Sita hanyalah satu dari ribuan pasien COVID-19 yang mungkin mendapat stigma. Banyaknya pasien COVID-19 yang tertekan membuat pemerintah meluncurkan layanan psikologi Sejiwa.

Kepala Staf Presiden Moeldoko megatakan, layanan Sejiwa adalah inisiatif pemerintah yang diusulkan ketika rapat terbatas dengan Presiden Joko Widodo dan telah disetujui. 

Dia menjelaskan, layanan ini dibuat oleh pemerintah karena Ketua Gugus Tugas Percepatan Penanganan COVID-19 Doni Monardo pernah menyampaikan, saat ini, masalah psikologis cukup tinggi di tengah masyarakat.

"Laporan Ketua Gugus Tugas Perepatan Penanganan COVID-19 menyampaikan bahwa persoalan COVID itu 20 persen adalah persoalan kesehatan dan 80 persen adalah persoalan psikologi," ungkap Moeldoko.

Pemerintah menilai hal ini berbahaya karena jika masyarakat tak bisa menjaga psikologis mereka maka akan terjadi penurunan daya tahan tubuh dan memudahkan COVID-19 menjangkiti tubuh dan membuat kesehatan melemah.

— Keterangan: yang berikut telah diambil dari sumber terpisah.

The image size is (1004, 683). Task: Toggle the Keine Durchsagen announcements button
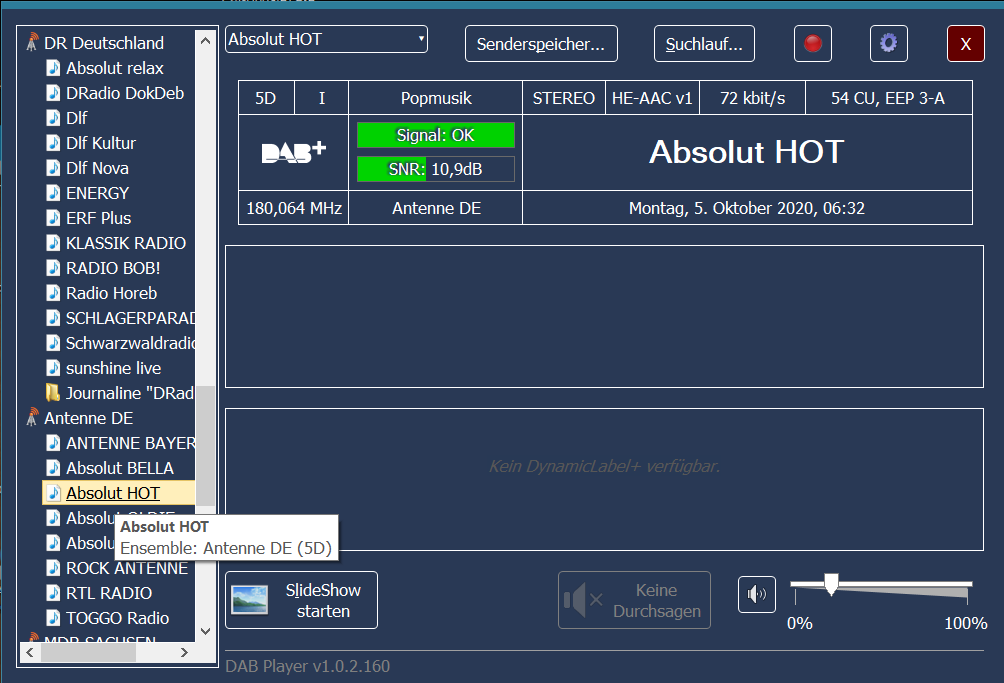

"Layanan ini diberikan sebagai bentuk nyata bahwa negara hadir untuk menjaga warganya. Salah satunya menjaga kesehatan jiwa melalui layanan konseling dan edukasi kepada masyarakat terdampak. Maka pada hari ini kita akan luncurkan layanan psikologi sehat jiwa yang kami beri nama Sejiwa," katanya.

Layanan Sejiwa, menurut Moeldoko akan memberikan konseling dan edukasi kepada masyarakat yang terdampak COVID-19. Layanan ini bisa diakses oleh masyarakat melalui hotline 119 ext. 9.

Berkaitan dengan data masyarakat yang mengakses layanan ini, Menteri Komunikasi dan Informatika (Menkominfo) Johnny G Plate mengatakan, pihaknya tentu akan melakukan perlindungan data pribadi seeperti yang diatur oleh undang-undang.

Menurut Johnny, data yang ada dipastikan akan digunakan untuk keperluan mencegah virus ini makin berkembang dan akan dihapus ketika pandemi ini berakhir. "Data saat ini harus dipastikan untuk keperluan tertentu dan dia harus berakhir pada saat berakhirnya keadaan darurat COVID-19," kata Johnny.

"Karena terkait dengan data kita perlu perhatikan dan menjaga agar data tidak disalahgunakan," tutupnya.